The first client was a UGA student who co-signed a contract for a large downtown Athens rental space along with five other friends. They ran into problems with the space right away; the landlord had not completed several significant construction items, including finishing out one of the unit’s bedrooms. After several months of renting, the tenants discovered that the landlord had never received a certificate of occupancy for the rental as presently configured. Upon making this discovery, several tenants decided not to make any further rent payments, reasoning that the property could not legally be rented and thus they could not be required to pay rent. Without all tenants making rent payments, past due rent and late fees swiftly mounted to thousands of dollars. My client – who had been making his portion of the rent payments – came to me concerned about his legal options.
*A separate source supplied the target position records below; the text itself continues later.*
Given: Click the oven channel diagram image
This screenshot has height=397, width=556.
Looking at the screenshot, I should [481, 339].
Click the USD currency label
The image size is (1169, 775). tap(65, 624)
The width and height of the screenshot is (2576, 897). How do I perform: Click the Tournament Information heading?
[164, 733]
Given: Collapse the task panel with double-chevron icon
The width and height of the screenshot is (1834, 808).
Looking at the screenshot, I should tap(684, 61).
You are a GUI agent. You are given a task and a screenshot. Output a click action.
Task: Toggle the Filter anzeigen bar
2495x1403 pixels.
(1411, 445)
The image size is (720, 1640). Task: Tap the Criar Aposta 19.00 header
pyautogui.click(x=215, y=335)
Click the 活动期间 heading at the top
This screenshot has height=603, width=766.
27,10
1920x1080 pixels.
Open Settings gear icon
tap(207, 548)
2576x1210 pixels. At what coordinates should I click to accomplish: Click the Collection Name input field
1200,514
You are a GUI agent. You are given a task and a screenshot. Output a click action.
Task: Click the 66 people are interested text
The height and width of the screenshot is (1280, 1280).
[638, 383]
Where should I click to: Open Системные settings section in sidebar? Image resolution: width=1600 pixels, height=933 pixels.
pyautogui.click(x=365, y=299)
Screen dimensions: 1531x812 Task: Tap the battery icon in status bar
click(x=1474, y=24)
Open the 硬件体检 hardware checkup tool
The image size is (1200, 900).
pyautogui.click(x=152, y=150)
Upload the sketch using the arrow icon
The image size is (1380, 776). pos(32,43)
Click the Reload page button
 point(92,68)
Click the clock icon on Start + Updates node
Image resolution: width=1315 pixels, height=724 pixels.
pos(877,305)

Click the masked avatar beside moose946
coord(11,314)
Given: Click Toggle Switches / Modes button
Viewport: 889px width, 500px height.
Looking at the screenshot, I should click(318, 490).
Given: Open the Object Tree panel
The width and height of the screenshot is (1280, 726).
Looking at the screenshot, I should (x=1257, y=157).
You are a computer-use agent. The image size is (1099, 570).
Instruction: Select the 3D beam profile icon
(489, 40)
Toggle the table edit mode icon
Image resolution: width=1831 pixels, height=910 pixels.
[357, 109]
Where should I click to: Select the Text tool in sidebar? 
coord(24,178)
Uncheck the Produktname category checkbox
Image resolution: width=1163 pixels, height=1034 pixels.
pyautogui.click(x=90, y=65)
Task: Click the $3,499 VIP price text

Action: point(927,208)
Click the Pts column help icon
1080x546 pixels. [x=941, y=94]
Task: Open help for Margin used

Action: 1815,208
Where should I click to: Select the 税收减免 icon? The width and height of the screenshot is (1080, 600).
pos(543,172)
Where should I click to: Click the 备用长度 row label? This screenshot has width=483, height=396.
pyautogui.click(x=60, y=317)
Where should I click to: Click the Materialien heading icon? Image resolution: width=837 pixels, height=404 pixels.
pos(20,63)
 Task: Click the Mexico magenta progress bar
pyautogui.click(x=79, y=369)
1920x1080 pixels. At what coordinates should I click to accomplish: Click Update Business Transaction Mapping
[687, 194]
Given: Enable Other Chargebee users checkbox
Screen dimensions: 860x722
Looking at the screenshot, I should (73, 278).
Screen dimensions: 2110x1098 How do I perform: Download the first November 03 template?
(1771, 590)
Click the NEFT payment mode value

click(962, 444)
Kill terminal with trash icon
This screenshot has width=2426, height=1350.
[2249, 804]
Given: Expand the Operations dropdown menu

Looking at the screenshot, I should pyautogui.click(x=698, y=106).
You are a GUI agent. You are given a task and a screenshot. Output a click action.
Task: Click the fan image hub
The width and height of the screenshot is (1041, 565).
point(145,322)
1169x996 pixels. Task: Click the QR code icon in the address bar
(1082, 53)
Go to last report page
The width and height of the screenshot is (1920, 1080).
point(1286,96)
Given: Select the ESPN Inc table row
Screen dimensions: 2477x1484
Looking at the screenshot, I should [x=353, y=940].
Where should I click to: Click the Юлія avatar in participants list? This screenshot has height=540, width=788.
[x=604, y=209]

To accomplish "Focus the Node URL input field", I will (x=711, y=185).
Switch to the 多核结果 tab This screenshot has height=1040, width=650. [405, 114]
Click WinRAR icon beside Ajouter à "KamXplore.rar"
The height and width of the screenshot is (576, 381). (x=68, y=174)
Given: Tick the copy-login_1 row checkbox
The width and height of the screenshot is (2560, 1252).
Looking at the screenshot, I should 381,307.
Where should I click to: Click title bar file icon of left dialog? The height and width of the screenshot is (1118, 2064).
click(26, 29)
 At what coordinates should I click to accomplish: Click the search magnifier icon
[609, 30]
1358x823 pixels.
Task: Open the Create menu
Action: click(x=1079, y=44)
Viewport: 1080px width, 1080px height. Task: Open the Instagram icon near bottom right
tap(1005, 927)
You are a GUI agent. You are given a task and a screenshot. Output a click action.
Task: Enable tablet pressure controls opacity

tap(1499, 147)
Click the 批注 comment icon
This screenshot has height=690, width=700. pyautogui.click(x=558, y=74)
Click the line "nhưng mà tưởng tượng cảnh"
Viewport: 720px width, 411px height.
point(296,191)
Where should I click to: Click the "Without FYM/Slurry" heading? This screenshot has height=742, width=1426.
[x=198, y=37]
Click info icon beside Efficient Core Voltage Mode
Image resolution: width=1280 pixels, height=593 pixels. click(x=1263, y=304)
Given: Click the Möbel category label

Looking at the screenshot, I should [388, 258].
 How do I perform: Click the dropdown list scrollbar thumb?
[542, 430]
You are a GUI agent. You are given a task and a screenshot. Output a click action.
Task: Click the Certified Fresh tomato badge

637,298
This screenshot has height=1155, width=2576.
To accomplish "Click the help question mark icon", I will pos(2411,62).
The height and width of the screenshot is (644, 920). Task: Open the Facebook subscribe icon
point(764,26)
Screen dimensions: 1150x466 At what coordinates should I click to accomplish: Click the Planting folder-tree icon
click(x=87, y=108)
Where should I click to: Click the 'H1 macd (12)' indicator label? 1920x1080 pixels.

My client’s rental contract held all tenants responsible for the entire rent payment (which, for six tenants, was quite significant) and any other accumulated fees and expenses. This feature – called joint and several liability – is standard among rental contracts and is drafted to give the landlord maximum opportunity to recover amounts allegedly due. I drafted a notice on behalf of my client to the landlord, notifying them that – in light of the missing certificate of occupancy – the rental contract was unenforceable and that my client was terminating his lease. Meanwhile, the landlord caught wind of the fact that the tenants were refusing to pay due to the certificate of occupancy issue and had been moving quickly to remedy the issue. Thankfully, my client was able to give notice and vacate the property a few days before the landlord received the certificate of occupancy.